# 抜き出した本文:
====
わかりきったことをわからないように表現するのが得意

っていうと怒られそうだけど

とにかく読んでも理解しにくいものが多いね。

理解したつもりでもじつは的外れってのもあるし

(ぼくだけかもしれないけど)。

ものごとを他人に正確に伝えるためには

むずかしい言い回しになるのは仕方がないとは思うし

わかりやすく伝えようとすると

相手はわかったような気になってくれるかもしれないけど

本質が伝わらなかったりして・・・

他人と意思を共有するのはむずかしいってことなんだ。

その中でもこのハイデガーさん

わかりにくい言い回しをするので有名な人。

考えの中心にあったのは

古代ギリシャ時代から延々と受け継がれている疑問

『ある』ってのはなんだろう?

ってところだったみたいだね。

もともとはフッサールさんの一番弟子

ものごとを捉えるための方法論として現象学を研究してたんだろうけど

『あるもの』を正しく捉えるまえに『ある』ってなに

ってことを解き明かす必要があるんじゃない?

ってことになったのかもしれない。

ハイデカーさんの生きていた時代

世の中の価値観が大きく変化していた。

第一次世界大戦への突入

第一次世界大戦終了後の国家体制の崩壊、キリスト教の無力の暴露

西洋の没落、ハイパーインフレ。

そしてその中からなお第二次世界大戦への火種がくすぶり続け

大戦の勃発、終了。

そんな時代だからこそ存在に対する問いかけに

ハイデカーさんはとらわれたのかもしれないね。

そして現象学は今あるものを正しく認識するための方法。

移ろっていく世界を認識するためには十分じゃないんじゃないか?

認識は個人のものでしかないじゃないか、他者と個人の関係ってどうなっているの?

他者だけじゃない世界(自然でもいいけど)と個人との関係は?

世界と個人との関係の中で『死』のもたらす意味は?

なんて考えが広がっていく。

フッサールさんは現象学的還元を物の捉え方の基礎分野

諸科学(哲学も含んで)の方法論として提唱したように思うけど

ハイデカーさんはそこから次のステップへ進もうとしたんじゃないかな。

デカルトさんが方法的懐疑から明晰判明へ移行していったようにね。

東洋思想

ハイデカーさんのバックグラウンドとして書いたほうが良いのかどうかはわからないけど

東洋思想があげられるのかもしれない。

中国思想、特に老子には興味があったということ。

書斎に「孰能濁以静之徐清。孰能安以動之徐生」という

老子の言葉が漢文のままに書かれていたということだ。

東洋思想ってのは『無常』ってのが根底に流れている。

他者からの救いなんてない

そしてひとは無常を背負っている

その無常とは個人がそれぞれ向き合うしかないんだ、ってね。

ニーチェさんもそうだったけど

西洋、特にキリスト教の熱心な信者が東洋思想に出会うと

人によっては極端に虚無の世界へ旅立つ人が多いから

困ったもんだ。

ぼくたちは慣れ過ぎて鈍感になっているのかもしれないけど

この『無常』の概念ってキリスト教の主題名目

『救済』ってものを全否定しちゃうんだよね。

小松左京さんの小説の中に出てくる一節が

端的に表していると思えるから引用しておこう。
====
# 記録の抜粋:
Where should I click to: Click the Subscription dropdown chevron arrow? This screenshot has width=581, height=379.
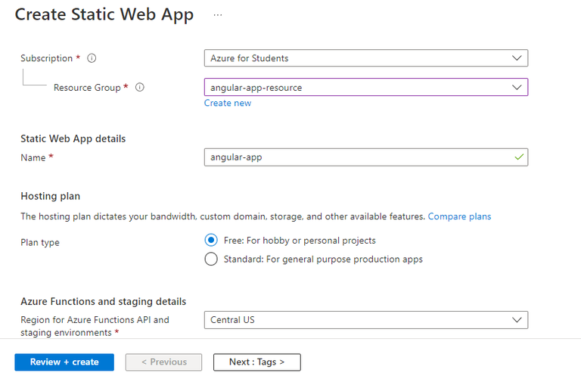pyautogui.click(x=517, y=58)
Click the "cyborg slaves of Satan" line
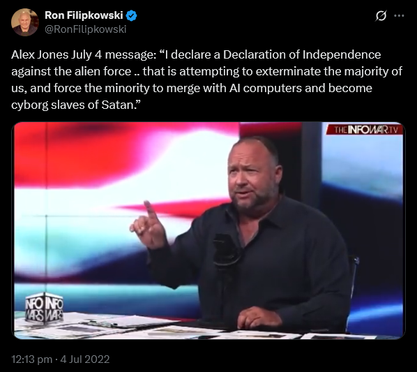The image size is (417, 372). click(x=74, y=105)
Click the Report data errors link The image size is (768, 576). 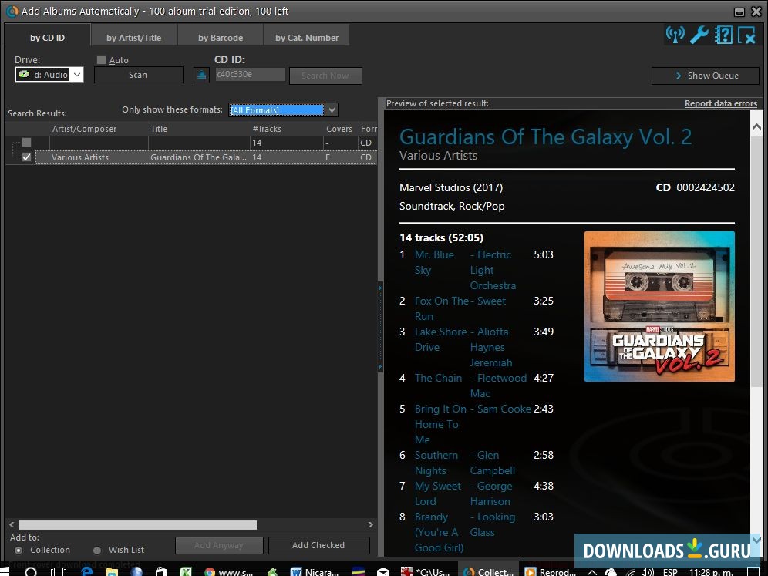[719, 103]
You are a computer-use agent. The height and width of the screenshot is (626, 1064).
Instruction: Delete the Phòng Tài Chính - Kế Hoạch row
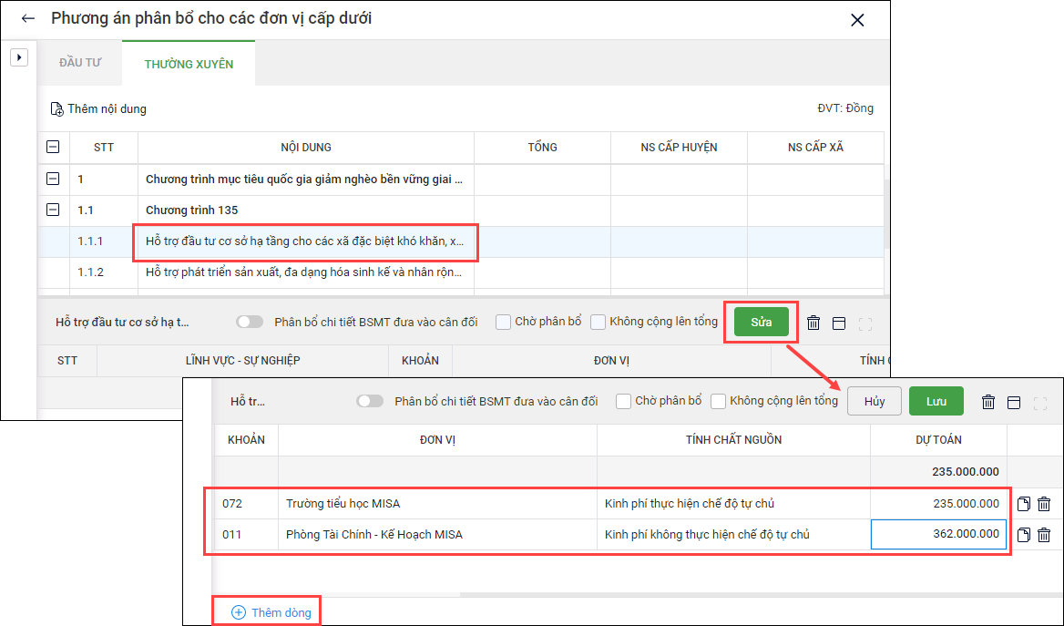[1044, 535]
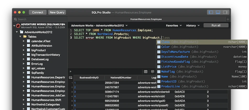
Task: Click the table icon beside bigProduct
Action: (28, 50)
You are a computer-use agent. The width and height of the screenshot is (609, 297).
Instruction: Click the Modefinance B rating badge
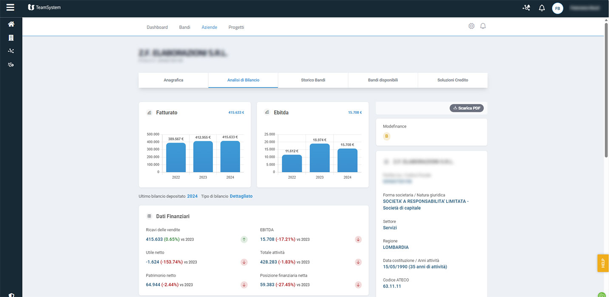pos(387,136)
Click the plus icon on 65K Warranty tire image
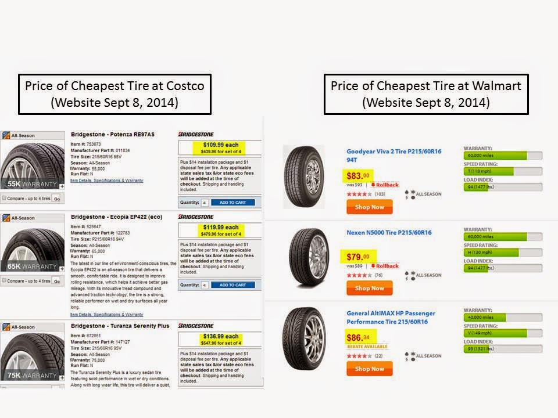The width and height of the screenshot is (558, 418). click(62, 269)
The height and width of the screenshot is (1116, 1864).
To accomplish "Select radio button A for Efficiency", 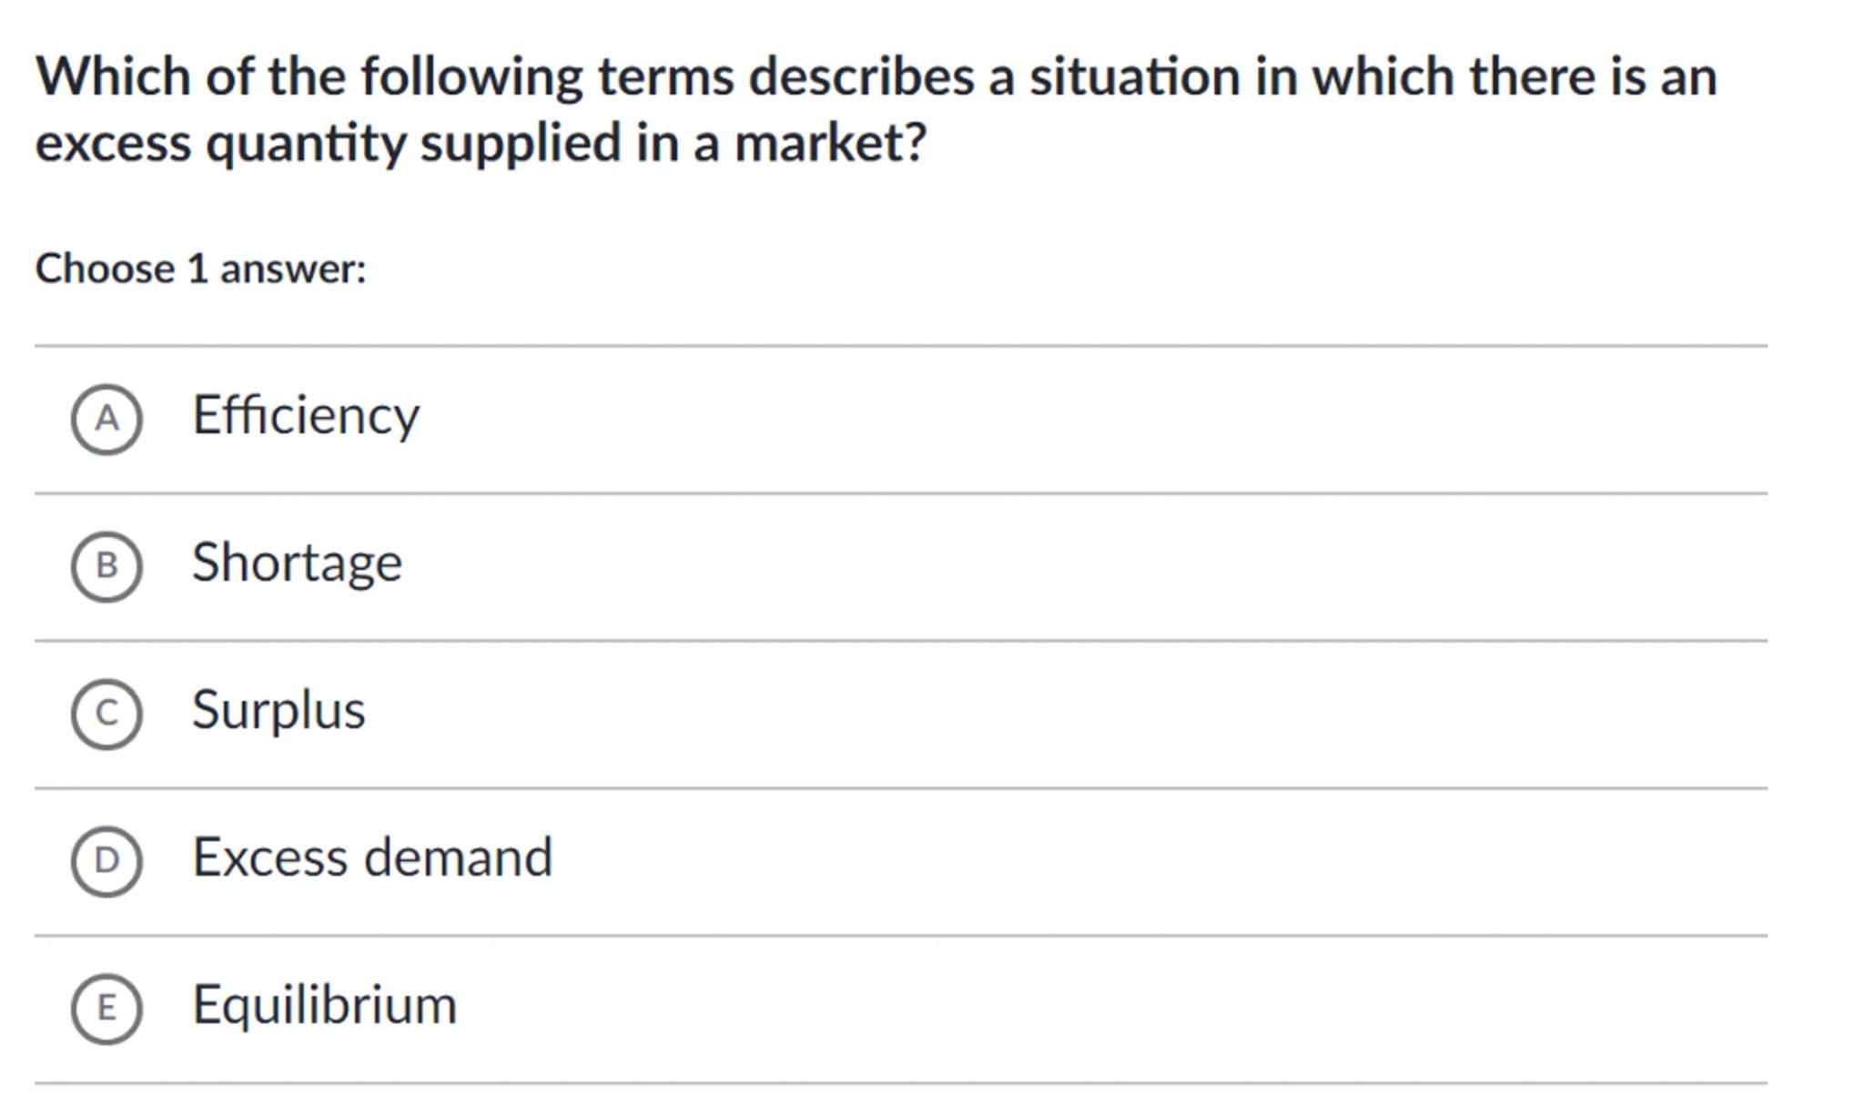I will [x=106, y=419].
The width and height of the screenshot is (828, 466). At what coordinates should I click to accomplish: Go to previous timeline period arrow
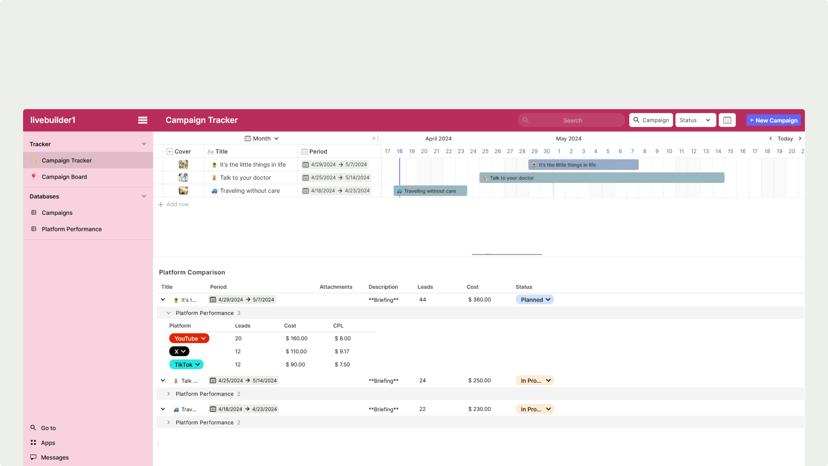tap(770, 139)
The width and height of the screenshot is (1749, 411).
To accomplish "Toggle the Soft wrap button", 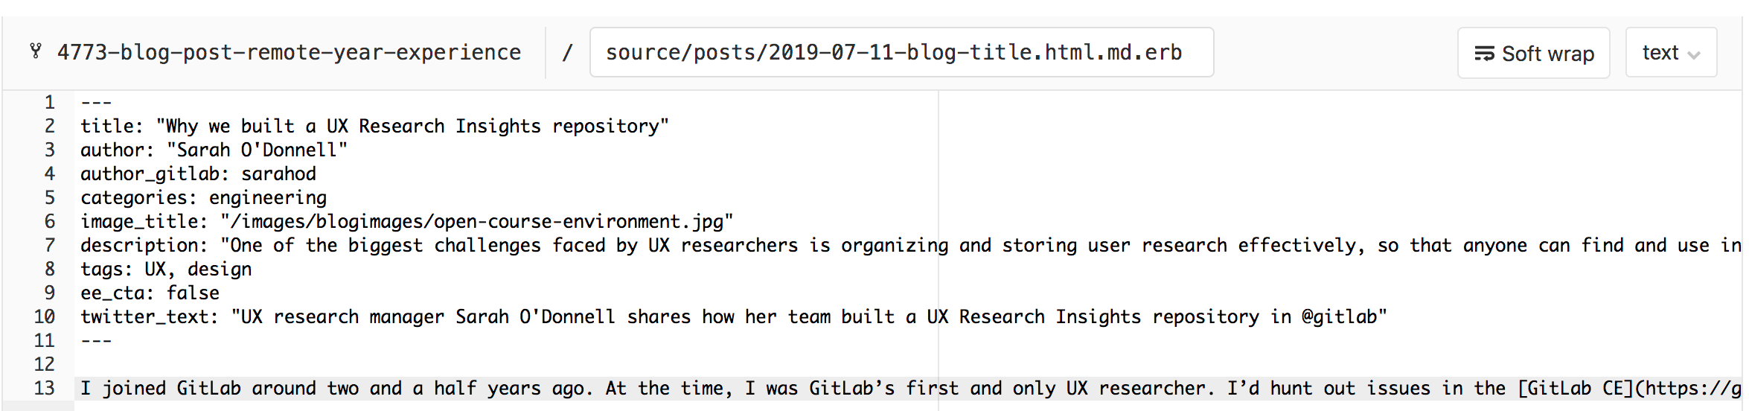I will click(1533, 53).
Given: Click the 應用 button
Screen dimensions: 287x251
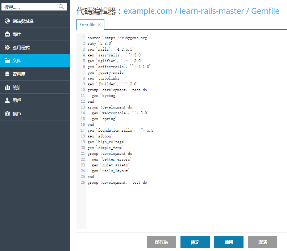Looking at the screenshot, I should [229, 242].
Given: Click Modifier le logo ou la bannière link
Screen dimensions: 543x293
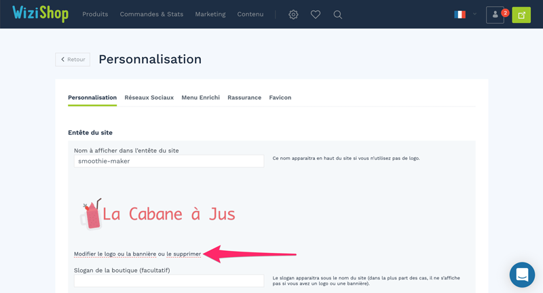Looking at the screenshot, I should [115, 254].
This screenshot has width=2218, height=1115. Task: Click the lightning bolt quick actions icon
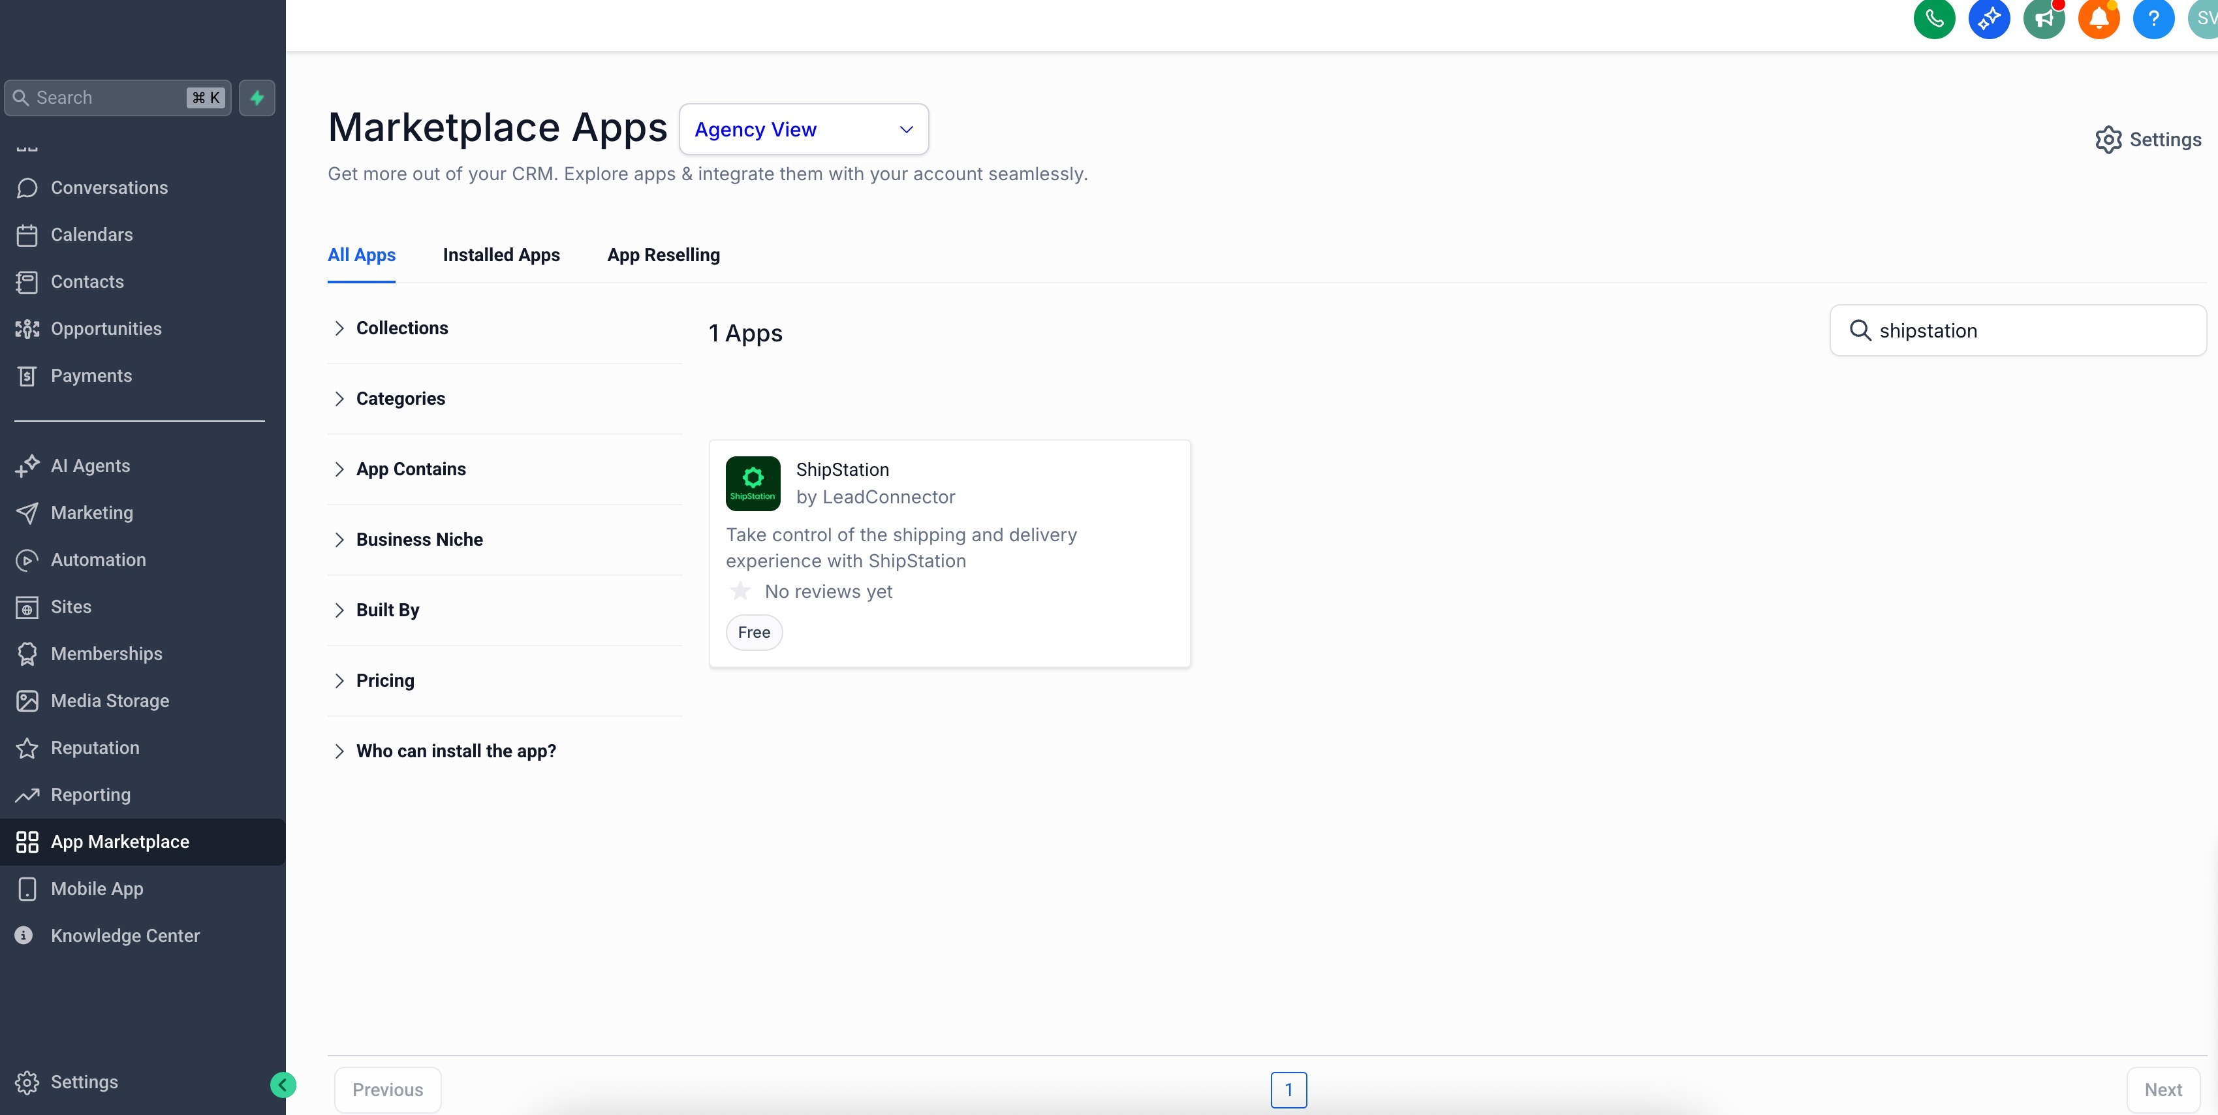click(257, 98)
====
ハイデガーについての本文を、「そんな時代だからこそ存在に対する問いかけに」を含むところから「他者だけじゃない世界(自然でもいいけど)と個人との関係は?」までそのまま書き写すこと。

そんな時代だからこそ存在に対する問いかけに

ハイデカーさんはとらわれたのかもしれないね。

そして現象学は今あるものを正しく認識するための方法。

移ろっていく世界を認識するためには十分じゃないんじゃないか?

認識は個人のものでしかないじゃないか、他者と個人の関係ってどうなっているの?

他者だけじゃない世界(自然でもいいけど)と個人との関係は?